Stored data:
----

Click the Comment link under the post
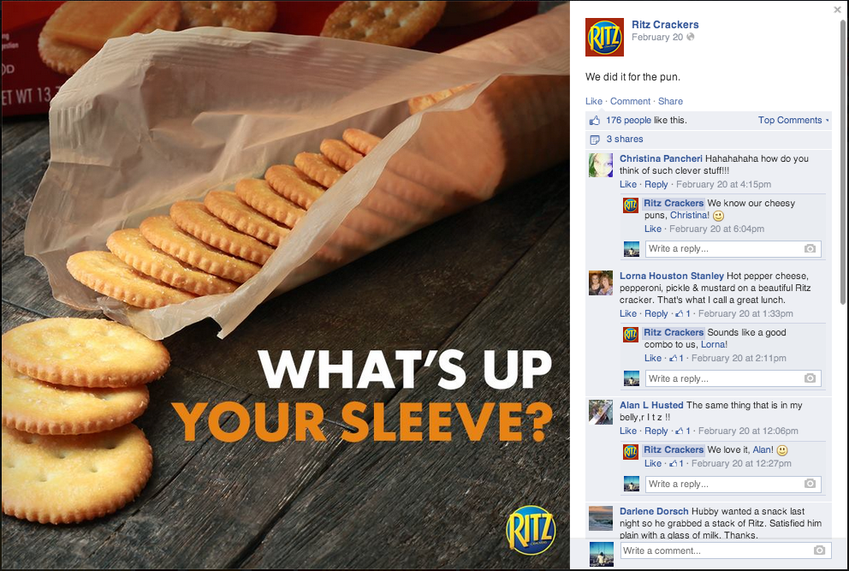 click(630, 101)

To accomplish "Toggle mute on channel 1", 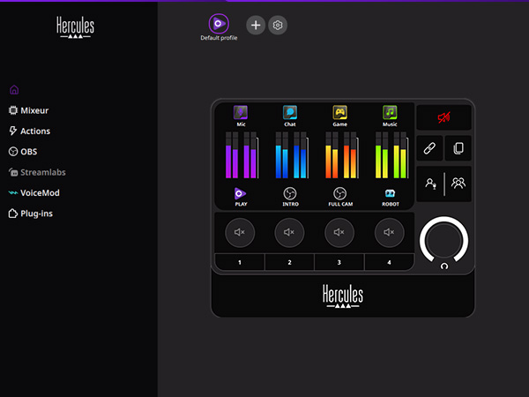I will [240, 233].
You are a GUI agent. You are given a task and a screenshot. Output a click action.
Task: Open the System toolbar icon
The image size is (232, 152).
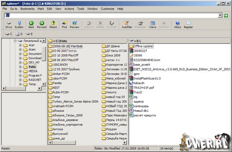click(19, 25)
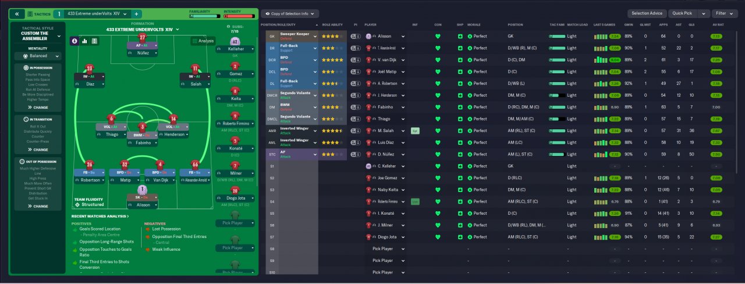745x284 pixels.
Task: Click Alisson's player instructions icon
Action: pyautogui.click(x=356, y=36)
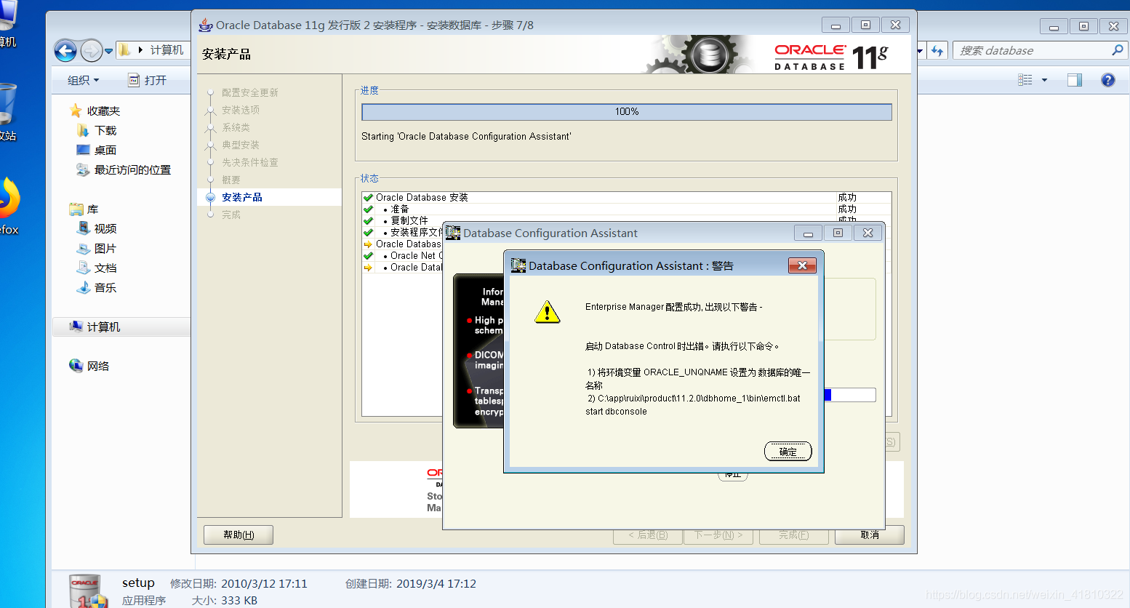The height and width of the screenshot is (608, 1130).
Task: Click the back navigation arrow in Explorer
Action: 65,51
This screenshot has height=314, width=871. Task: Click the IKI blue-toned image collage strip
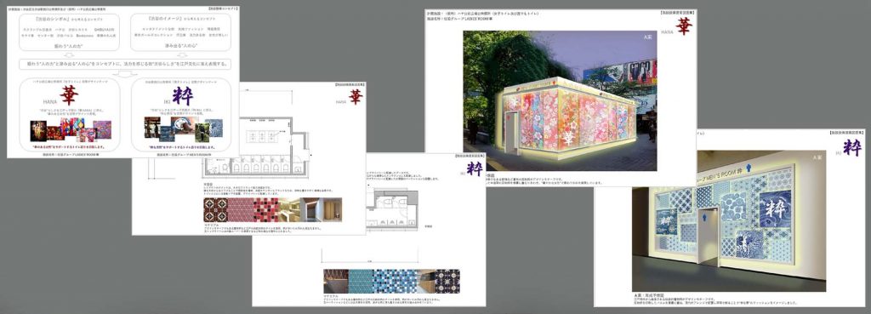pyautogui.click(x=184, y=129)
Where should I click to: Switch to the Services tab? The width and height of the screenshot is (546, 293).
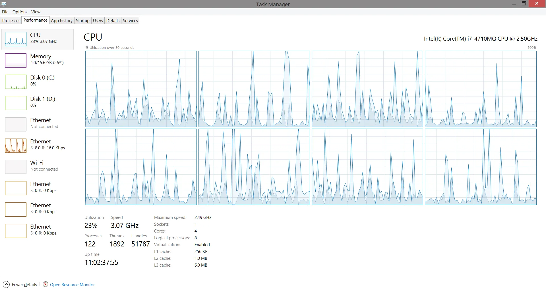pyautogui.click(x=130, y=20)
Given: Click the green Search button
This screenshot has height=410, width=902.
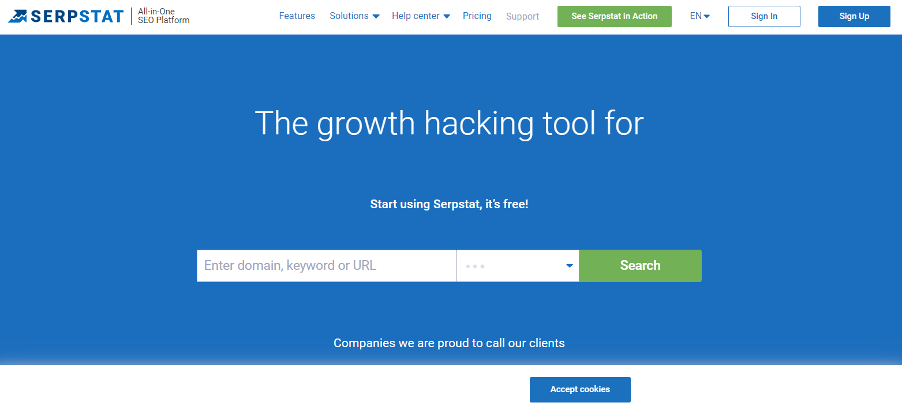Looking at the screenshot, I should coord(640,266).

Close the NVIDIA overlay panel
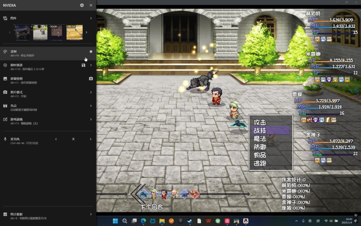pyautogui.click(x=91, y=5)
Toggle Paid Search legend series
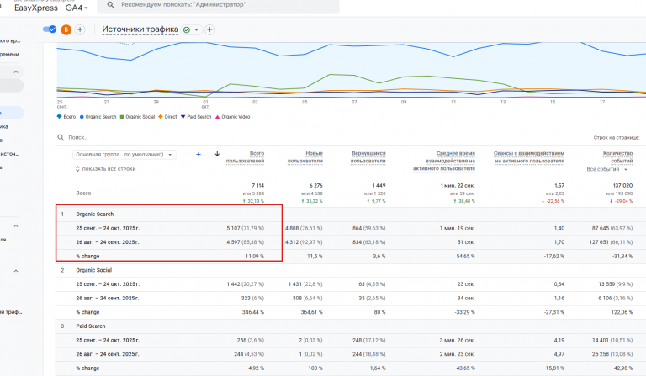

----

WHAT THE TASK REQUIRES:
The lines to retype begin with the one containing "Given: Click the green Search button" and end with the last line of the records. Reproduce them exactly and omit the pictures.

WRITTEN RESPONSE:
Given: Click the green Search button
This screenshot has height=410, width=902.
Looking at the screenshot, I should coord(640,266).

Close the NVIDIA overlay panel
pyautogui.click(x=91, y=5)
Toggle Paid Search legend series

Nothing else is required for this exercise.